══ Provided passage

Over recent months, we have heard much from all political parties about the need to make savings in Government expenditure. Indeed, we have heard a lot from both the Government and the Conservative party about the need to make administrative savings in Government expenditure. Much of the context for the announcement of the Bill focuses on efficiency savings and job cuts but not on the possibly bigger issue raised earlier by the hon. Member for Bexleyheath and Crayford—the tax gap. Is the Chancellor giving short-term cost reduction too high a priority, or giving it too high an emphasis over more important objectives? Concern about that seems widespread not only among employees and their representatives—we should expect them to be worried about reductions in staff numbers—but also among professionals who have commented on the Bill.

════
══ Records supplied

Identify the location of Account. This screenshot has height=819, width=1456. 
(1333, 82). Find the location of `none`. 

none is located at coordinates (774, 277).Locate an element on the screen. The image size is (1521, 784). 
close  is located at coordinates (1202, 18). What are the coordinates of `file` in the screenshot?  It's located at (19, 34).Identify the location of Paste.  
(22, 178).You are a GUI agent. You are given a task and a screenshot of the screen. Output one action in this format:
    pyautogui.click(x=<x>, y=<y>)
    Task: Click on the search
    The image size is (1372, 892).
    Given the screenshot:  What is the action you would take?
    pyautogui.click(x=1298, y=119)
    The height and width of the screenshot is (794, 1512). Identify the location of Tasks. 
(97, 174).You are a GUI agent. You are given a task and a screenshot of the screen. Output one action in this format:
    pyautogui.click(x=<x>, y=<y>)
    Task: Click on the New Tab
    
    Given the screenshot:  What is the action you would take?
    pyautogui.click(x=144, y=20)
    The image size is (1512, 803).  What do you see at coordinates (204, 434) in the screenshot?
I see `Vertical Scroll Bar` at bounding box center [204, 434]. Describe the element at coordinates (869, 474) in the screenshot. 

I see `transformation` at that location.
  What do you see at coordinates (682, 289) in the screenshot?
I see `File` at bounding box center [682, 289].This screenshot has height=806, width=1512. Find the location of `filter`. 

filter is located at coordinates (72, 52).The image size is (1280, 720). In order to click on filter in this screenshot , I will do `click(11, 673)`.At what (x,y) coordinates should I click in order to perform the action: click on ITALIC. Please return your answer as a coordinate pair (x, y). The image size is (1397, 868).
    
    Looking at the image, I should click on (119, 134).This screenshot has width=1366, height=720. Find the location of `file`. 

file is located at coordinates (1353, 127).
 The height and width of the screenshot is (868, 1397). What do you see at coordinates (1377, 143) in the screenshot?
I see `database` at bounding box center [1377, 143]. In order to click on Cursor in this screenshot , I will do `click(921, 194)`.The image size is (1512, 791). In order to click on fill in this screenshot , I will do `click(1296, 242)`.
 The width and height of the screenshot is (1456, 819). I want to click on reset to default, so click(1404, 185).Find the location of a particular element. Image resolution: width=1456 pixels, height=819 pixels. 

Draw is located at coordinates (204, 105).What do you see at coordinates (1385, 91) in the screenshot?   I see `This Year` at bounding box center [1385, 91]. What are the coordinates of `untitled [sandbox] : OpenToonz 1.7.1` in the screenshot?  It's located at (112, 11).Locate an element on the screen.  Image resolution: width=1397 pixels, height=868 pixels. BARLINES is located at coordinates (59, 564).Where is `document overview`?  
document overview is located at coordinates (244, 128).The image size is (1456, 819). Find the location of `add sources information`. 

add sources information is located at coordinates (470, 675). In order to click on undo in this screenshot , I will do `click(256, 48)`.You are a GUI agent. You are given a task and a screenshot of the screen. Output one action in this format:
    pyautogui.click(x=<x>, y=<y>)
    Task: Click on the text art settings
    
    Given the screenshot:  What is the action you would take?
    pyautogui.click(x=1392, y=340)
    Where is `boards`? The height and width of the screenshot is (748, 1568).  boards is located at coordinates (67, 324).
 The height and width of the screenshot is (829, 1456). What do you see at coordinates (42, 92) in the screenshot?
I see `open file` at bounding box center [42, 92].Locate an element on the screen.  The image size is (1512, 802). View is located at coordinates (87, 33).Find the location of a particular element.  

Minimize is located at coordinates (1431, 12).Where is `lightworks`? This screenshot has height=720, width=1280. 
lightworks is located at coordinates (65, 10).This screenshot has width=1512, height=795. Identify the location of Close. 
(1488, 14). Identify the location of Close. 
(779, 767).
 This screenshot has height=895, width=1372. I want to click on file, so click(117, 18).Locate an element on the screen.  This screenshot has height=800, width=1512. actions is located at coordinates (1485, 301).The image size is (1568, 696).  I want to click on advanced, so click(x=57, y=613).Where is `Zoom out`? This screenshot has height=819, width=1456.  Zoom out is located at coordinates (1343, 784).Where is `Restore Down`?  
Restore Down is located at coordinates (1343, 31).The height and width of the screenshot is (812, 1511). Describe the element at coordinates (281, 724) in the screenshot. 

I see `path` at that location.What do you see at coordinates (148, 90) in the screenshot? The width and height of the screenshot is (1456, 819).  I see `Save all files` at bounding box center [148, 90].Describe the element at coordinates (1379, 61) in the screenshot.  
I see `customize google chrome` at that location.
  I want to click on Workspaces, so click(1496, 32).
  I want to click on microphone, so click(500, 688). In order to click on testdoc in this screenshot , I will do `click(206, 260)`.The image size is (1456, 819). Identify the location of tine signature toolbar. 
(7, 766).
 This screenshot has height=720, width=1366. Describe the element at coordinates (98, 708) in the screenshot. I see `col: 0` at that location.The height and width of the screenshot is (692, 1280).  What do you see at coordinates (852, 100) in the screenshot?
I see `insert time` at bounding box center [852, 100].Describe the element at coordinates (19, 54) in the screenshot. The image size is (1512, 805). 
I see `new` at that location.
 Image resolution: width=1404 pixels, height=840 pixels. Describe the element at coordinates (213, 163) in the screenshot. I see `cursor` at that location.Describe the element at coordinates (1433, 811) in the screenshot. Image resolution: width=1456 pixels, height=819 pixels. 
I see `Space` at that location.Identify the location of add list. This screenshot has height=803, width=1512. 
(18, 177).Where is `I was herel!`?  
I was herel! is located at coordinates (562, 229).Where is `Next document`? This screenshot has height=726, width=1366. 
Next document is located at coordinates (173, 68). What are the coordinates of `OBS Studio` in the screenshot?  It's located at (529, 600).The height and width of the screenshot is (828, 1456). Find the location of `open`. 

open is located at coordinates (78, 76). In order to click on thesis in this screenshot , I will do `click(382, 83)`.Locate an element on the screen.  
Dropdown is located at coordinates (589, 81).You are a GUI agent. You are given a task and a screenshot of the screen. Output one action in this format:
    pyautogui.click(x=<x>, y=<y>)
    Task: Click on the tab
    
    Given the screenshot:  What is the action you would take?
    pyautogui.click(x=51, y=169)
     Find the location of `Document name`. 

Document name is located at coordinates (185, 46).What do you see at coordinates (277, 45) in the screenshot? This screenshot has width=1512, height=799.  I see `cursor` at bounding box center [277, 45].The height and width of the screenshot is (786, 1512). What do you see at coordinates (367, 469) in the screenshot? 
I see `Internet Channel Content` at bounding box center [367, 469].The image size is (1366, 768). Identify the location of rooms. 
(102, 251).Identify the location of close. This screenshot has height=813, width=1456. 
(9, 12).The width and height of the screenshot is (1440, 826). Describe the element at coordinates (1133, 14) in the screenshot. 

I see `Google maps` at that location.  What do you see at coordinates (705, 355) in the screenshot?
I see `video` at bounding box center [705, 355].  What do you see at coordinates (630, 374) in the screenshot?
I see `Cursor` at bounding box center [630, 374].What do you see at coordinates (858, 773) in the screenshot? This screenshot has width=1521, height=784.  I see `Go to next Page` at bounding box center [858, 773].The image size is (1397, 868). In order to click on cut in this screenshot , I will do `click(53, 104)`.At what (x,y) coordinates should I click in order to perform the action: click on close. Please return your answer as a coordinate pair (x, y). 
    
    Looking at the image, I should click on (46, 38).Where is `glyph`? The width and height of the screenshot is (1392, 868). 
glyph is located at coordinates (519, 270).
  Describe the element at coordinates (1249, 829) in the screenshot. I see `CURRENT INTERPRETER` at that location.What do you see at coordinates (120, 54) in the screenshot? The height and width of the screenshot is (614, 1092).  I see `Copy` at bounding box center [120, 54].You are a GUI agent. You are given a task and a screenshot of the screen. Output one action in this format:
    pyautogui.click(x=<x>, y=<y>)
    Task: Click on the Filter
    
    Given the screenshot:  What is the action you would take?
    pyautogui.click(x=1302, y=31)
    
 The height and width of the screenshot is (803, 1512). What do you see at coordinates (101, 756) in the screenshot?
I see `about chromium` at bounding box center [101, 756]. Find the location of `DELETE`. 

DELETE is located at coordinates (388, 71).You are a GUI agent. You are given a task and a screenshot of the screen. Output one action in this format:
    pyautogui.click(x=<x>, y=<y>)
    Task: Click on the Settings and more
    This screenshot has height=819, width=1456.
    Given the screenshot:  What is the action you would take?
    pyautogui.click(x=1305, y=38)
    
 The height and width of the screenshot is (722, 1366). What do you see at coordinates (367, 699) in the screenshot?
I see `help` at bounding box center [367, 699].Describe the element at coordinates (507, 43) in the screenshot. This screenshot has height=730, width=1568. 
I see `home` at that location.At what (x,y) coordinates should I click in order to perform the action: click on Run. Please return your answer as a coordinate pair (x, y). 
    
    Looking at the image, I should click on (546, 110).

════

### What needs to be done:
Reproduce the passage on Government savings word for word and in full. Work only from the passage on Government savings, not from the records.

### Answer to the problem:
Over recent months, we have heard much from all political parties about the need to make savings in Government expenditure. Indeed, we have heard a lot from both the Government and the Conservative party about the need to make administrative savings in Government expenditure. Much of the context for the announcement of the Bill focuses on efficiency savings and job cuts but not on the possibly bigger issue raised earlier by the hon. Member for Bexleyheath and Crayford—the tax gap. Is the Chancellor giving short-term cost reduction too high a priority, or giving it too high an emphasis over more important objectives? Concern about that seems widespread not only among employees and their representatives—we should expect them to be worried about reductions in staff numbers—but also among professionals who have commented on the Bill.